If you are using URL rewriting (single URL, content negotiation), the Vary: Accept header must be present. Without it, a CDN may cache the WebP response and serve it to non-WebP browsers. Test by changing the Accept header and verifying the response changes.

"Lighthouse still says 'serve images in next-gen formats'"

Lighthouse evaluates a single Lighthouse-controlled fetch. If your serving is Accept-header-based, Lighthouse may not send the right header. Verify with a real Chrome session in DevTools.

"The WebP conversion is hammering the server CPU"

Image conversion is CPU-intensive. Mitigations: process in smaller batches, schedule bulk runs during off-peak hours, or offload to a cloud-based service (ShortPixel, Imagify cloud).

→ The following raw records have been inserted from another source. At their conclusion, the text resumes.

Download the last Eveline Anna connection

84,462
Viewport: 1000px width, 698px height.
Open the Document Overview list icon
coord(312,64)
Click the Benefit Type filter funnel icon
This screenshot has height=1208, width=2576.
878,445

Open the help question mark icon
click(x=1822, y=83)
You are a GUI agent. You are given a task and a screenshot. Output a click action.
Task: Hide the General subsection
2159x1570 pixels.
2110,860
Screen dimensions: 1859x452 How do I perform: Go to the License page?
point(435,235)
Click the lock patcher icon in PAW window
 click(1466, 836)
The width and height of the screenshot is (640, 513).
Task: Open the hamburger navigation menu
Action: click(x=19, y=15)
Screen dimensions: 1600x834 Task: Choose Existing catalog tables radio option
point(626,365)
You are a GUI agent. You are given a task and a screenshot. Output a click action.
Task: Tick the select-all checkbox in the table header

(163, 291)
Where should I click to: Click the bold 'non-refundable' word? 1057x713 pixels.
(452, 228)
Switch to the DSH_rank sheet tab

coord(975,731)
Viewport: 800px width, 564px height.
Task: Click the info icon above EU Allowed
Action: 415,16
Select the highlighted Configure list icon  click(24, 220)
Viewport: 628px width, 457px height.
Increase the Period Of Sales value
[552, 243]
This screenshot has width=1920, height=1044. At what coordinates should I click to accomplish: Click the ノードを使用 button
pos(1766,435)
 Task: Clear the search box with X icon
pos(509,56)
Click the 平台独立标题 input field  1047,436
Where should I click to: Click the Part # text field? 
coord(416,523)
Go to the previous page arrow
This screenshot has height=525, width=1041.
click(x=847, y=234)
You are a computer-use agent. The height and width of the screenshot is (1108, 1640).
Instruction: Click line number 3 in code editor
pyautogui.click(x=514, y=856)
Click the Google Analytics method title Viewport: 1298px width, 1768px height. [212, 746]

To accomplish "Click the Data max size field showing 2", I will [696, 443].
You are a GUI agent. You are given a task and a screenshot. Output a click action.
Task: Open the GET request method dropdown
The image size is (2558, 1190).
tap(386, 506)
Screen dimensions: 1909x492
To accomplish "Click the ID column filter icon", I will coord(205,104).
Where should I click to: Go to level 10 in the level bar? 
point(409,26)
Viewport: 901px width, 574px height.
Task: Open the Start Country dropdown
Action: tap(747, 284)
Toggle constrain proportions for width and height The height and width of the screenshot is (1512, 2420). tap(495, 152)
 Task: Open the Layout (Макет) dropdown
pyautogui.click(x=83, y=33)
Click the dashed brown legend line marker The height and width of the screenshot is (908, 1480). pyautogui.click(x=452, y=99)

For a typical WordPress site in 2026:

  1. Install ShortPixel, Imagify, or EWWW Image Optimizer.
  2. Configure it for WebP serving with <picture> element rewriting.
  3. Set lossy WebP quality to 75–80.
  4. Bulk-convert the existing library.
  5. Add LCP image preloading for templates where the featured image is the LCP element.
  6. Verify the response on the front-end and in Lighthouse.

For sites already on a modern image CDN: skip the plugin, configure the CDN's WebP conversion, and audit the response.

Where to go from here

Shipping WebP on WordPress is no longer a difficult problem. Pick the integration that fits your stack, configure it once, and the performance compounds across every page load.